Hacker News: puppystench

New comment by puppystench in "An update on recent Claude Code quality reports"

puppystench — Thu, 23 Apr 2026 19:14:12 +0000

The Claude UI still only has "adaptive" reasoning for Opus 4.7, making it functionally useless for scientific/coding work compared to older models (as Opus 4.7 will randomly stop reasoning after a few turns, even when prompted otherwise). There's no way this is just a bug and not a choice to save tokens.

New comment by puppystench in "GPT-5.5"

puppystench — Thu, 23 Apr 2026 19:09:27 +0000

In the announcement webpage:

>For API developers, gpt-5.5 will soon be available in the Responses and Chat Completions APIs at $5 per 1M input tokens and $30 per 1M output tokens, with a 1M context window.

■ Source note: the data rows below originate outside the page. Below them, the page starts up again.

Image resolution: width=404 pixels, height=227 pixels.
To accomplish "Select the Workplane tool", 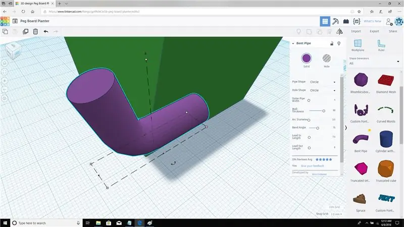I will pyautogui.click(x=358, y=45).
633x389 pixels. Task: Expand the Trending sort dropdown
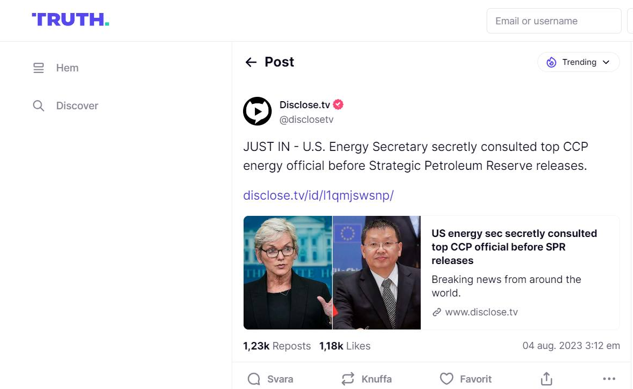[x=578, y=62]
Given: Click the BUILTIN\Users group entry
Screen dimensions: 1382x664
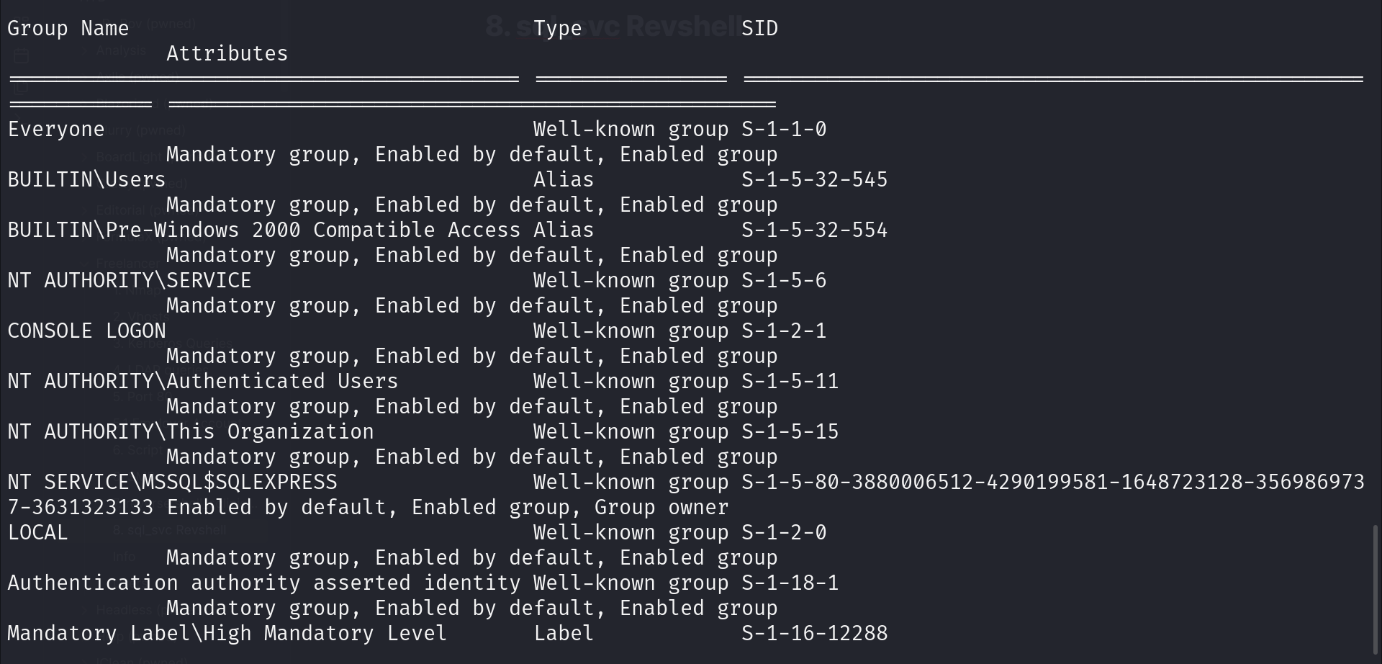Looking at the screenshot, I should (x=86, y=180).
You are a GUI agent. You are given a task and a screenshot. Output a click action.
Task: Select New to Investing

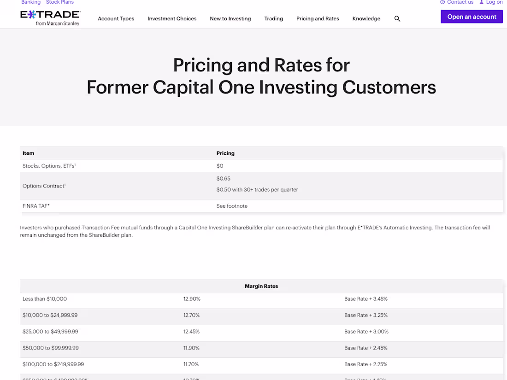coord(230,19)
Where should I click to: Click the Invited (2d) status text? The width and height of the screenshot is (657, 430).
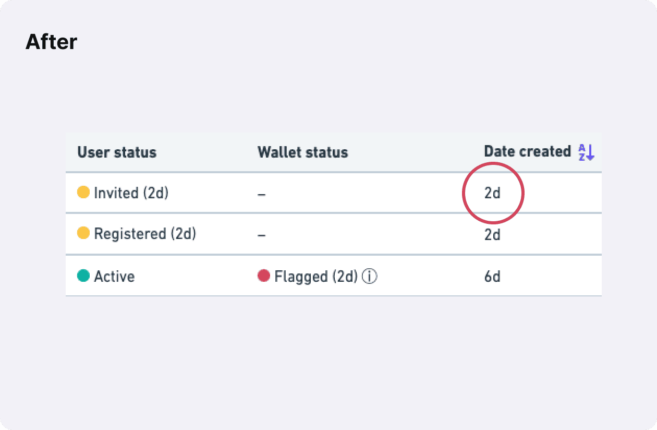(x=131, y=193)
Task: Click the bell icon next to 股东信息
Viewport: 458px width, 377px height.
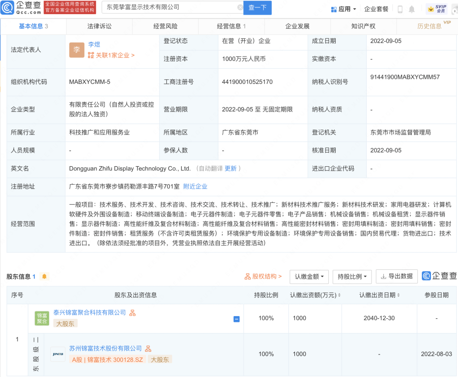Action: click(44, 276)
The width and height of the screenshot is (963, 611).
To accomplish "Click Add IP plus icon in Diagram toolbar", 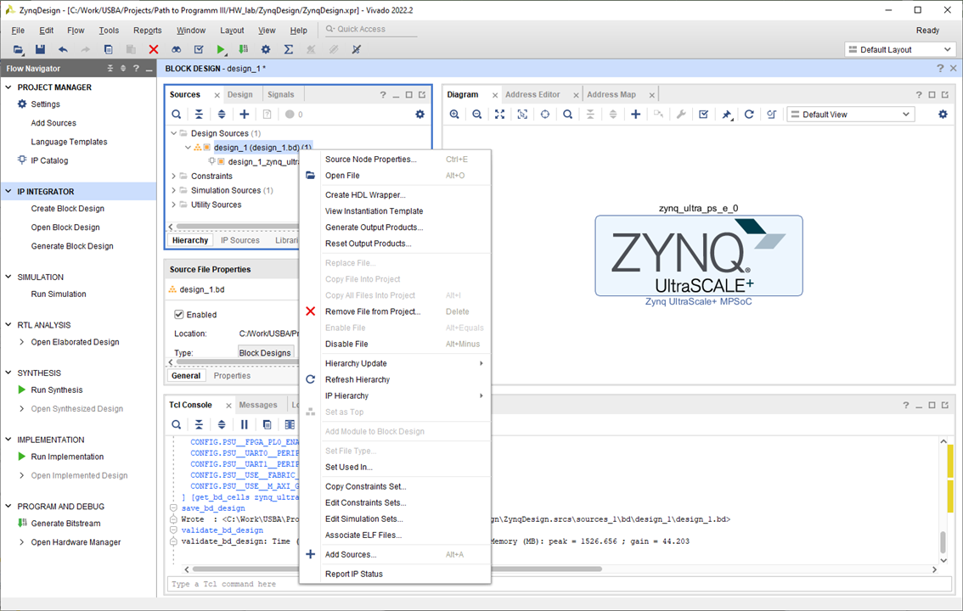I will 635,115.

New comment by puppystench in "GPT-5.5"

puppystench — Thu, 23 Apr 2026 19:03:38 +0000

For API usage, GPT-5.5 is 2x the price of GPT-5.4, ~4x the price of GPT-5.1, and ~10x the price of Kimi-2.6.

Unfortunately I think the lesson they took from Anthropic is that devs get really reliant and even addicted on coding agents, and they'll happily pay any amount for even small benefits.

New comment by puppystench in "Claude Opus 4.7"

puppystench — Thu, 16 Apr 2026 16:27:38 +0000

Does this mean Claude no longer outputs the full raw reasoning, only summaries? At one point, exposing the LLM's full CoT was considered a core safety tenet.

New comment by puppystench in "Claude mixes up who said what"

puppystench — Thu, 09 Apr 2026 16:41:45 +0000

I believe you're right, it's an issue of the model misinterpreting things that sound like user message as actual user messages. It's a known phenomenon: https://arxiv.org/abs/2603.12277

New comment by puppystench in "Claude mixes up who said what"

puppystench — Thu, 09 Apr 2026 15:49:58 +0000

>Several people questioned whether this is actually a harness bug like I assumed, as people have reported similar issues using other interfaces and models, including chatgpt.com. One pattern does seem to be that it happens in the so-called “Dumb Zone” once a conversation starts approaching the limits of the context window.

I also don't think this is a harness bug. There's research* showing that models infer the source of text from how it sounds, not the actual role labels the harness would provide. The messages from Claude here sound like user messages ("Please deploy") rather than usual Claude output, which tricks its later self into thinking it's from the user.

*https://arxiv.org/abs/2603.12277

Presumably this is also why prompt innjection works at all.